Human DNA polymerase θ harbors a DNA end-trimming activity critical for DNA repair

Cancers with hereditary defects in homologous recombination rely on DNA polymerase θ (pol θ) for repair of DNA double-strand breaks. During end-joining, pol θ aligns microhomology tracts internal to 5′-resected broken ends, after which an unidentified nuclease trims the 3′-end before synthesis can occur. We report here that such a nuclease activity, which differs from the proofreading activity often associated with DNA polymerases, is intrinsic to the polymerase domain of pol θ. Like the DNA synthesis activity, the nuclease activity requires conserved metal-binding residues, metal ions and dNTPs, and is inhibited by ddNTPs or chain-terminated DNA. Our data indicate that pol θ repurposes metal ions in the polymerase active site for endonucleolytic cleavage, and that the polymerase-active and end-trimming conformations of the enzyme are distinct.

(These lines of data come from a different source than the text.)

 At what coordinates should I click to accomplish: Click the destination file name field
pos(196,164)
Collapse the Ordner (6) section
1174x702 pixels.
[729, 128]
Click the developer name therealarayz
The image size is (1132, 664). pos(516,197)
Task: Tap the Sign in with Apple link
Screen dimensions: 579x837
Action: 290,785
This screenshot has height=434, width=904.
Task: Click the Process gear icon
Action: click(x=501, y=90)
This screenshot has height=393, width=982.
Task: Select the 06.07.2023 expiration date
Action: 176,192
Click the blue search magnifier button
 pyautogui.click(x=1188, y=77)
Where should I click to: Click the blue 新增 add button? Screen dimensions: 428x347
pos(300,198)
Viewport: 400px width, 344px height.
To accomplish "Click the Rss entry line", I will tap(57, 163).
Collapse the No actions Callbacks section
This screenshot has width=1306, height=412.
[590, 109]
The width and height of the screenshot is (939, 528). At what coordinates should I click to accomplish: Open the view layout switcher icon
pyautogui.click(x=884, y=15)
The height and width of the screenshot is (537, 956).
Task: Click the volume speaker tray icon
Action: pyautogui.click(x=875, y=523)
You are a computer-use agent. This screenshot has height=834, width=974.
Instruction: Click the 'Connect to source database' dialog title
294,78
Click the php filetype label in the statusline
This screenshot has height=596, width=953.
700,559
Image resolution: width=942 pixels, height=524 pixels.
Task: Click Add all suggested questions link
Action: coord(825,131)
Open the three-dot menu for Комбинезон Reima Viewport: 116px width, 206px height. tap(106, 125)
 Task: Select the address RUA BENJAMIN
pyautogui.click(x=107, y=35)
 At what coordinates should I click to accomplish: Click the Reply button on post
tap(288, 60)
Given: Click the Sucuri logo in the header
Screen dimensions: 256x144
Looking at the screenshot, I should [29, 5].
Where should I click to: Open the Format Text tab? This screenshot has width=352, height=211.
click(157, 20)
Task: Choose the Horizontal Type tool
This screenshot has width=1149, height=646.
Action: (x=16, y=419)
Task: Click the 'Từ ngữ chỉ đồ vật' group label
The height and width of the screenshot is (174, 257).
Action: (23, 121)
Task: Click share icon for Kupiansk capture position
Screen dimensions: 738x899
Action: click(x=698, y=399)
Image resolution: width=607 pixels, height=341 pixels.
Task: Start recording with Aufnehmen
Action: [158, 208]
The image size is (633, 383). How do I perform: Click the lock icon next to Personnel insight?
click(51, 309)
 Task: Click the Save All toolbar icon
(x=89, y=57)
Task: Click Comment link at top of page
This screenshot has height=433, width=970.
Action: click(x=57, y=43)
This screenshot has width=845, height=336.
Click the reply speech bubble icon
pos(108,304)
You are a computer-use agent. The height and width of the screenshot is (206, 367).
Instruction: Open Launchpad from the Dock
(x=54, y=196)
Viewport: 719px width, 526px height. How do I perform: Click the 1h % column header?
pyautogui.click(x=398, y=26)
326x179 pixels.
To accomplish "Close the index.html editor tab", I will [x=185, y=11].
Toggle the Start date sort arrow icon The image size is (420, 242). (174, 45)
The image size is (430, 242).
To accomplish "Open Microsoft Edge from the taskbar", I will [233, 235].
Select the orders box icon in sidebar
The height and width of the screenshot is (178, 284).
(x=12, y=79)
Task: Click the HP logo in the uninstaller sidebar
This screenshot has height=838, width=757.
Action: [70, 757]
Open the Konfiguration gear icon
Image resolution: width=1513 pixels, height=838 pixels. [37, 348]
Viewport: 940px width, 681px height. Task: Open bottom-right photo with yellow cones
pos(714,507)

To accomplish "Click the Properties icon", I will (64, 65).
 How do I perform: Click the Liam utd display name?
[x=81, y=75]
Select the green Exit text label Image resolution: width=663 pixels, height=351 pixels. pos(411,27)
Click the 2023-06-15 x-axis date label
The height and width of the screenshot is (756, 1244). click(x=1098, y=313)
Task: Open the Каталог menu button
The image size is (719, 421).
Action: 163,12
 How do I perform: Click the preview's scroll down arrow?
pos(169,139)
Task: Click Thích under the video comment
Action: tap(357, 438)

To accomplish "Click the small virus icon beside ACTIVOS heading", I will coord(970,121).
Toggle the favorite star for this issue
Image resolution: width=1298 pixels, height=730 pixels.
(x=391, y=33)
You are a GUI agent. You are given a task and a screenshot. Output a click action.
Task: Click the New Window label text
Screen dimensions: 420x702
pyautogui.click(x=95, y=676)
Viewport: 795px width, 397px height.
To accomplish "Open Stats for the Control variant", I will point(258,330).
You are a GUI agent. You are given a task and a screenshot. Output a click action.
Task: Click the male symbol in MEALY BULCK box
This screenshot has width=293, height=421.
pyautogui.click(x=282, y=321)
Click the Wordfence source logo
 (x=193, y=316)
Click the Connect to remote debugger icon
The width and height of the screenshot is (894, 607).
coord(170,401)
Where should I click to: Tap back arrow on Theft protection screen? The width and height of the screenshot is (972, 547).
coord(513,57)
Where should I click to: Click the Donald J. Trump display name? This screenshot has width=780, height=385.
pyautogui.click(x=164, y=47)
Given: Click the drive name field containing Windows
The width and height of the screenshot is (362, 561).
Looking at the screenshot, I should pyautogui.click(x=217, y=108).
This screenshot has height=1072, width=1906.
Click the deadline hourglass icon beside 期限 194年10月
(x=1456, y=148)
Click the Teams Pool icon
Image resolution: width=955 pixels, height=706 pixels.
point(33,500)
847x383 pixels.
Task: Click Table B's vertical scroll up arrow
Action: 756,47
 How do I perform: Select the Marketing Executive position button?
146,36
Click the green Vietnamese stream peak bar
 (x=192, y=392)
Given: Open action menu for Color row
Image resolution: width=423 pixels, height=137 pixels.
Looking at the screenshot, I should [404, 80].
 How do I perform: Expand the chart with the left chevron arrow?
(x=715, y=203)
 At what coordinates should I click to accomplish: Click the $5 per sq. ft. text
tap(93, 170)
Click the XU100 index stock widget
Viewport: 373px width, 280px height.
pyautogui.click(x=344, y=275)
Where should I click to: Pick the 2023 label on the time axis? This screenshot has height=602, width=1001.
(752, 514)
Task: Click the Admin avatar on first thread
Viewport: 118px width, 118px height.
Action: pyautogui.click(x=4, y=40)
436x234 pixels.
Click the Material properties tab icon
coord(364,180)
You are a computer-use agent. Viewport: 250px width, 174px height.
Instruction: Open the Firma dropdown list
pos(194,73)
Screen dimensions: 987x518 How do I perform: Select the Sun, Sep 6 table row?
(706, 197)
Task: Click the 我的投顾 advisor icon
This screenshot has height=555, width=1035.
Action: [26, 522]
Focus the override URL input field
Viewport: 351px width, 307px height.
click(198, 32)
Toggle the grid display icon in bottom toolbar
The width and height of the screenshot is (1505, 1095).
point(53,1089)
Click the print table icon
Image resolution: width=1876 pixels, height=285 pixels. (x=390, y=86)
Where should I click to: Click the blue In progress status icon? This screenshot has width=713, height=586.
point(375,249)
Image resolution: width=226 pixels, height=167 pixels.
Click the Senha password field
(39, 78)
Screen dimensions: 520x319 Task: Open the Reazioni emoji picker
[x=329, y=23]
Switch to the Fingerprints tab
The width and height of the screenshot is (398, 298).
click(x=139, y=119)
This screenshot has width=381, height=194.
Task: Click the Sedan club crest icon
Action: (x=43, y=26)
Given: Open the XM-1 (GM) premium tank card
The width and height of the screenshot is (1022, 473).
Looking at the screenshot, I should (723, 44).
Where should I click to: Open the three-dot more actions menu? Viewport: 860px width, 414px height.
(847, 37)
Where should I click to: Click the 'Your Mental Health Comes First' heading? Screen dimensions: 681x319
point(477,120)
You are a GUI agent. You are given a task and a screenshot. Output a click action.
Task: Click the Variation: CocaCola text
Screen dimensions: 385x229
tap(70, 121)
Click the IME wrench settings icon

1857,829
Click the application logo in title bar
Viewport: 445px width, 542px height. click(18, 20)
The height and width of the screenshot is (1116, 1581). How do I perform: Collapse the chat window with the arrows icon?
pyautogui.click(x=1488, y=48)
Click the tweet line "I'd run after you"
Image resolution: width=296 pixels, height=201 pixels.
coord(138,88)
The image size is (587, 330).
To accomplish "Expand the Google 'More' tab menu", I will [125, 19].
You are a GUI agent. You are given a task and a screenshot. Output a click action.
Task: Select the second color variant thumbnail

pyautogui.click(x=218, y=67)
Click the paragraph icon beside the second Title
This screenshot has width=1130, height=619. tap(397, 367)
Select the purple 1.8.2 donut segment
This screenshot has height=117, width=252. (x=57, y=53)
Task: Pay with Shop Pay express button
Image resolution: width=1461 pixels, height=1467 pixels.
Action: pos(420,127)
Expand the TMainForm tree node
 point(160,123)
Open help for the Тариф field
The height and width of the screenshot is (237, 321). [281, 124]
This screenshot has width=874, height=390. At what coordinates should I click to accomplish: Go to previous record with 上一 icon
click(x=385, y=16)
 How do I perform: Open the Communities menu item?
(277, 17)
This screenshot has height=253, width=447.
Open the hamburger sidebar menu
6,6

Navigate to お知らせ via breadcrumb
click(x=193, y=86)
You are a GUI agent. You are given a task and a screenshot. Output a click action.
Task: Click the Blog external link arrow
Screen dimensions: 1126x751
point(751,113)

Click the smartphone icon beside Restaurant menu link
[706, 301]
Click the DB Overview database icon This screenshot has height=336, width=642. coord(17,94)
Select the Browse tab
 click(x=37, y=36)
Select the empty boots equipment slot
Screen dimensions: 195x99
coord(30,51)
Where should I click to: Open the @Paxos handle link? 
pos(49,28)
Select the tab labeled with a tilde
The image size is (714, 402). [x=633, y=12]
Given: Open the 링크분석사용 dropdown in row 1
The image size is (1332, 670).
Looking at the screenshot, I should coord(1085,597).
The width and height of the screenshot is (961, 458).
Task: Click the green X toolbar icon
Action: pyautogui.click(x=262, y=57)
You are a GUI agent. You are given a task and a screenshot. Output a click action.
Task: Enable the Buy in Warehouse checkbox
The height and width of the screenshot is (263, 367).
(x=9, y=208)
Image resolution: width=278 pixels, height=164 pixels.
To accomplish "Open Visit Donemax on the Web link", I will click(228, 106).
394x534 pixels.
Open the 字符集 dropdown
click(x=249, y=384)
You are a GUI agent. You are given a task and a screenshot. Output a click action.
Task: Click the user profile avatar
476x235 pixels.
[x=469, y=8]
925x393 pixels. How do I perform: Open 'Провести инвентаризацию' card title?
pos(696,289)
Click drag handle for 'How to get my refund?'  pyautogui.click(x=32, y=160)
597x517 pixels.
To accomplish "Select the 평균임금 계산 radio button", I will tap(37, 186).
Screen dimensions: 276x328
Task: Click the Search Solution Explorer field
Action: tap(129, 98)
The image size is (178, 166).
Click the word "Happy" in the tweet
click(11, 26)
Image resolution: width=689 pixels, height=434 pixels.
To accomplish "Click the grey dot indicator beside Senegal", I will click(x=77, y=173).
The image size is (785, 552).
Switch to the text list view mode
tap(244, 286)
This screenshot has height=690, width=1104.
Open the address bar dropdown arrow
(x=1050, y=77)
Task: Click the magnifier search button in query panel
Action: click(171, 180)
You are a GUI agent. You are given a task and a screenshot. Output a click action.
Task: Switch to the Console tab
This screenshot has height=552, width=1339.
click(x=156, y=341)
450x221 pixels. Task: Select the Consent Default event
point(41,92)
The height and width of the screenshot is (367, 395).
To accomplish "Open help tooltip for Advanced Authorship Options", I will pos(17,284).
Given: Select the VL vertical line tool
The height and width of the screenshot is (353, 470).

We reveal a nimble strategy of substrate processing that allows pol θ to trim or extend DNA depending on the DNA repair context. DNA polymerase θ is essential for the double strand break repair pathway termed theta-mediated end-joining. Microhomology pairing of two DNA strands generates 3′-unpaired ends. The nuclease responsible for cleaving 3′-ends has been elusive. Zahn et al . show that such an activity resides within Pol θ.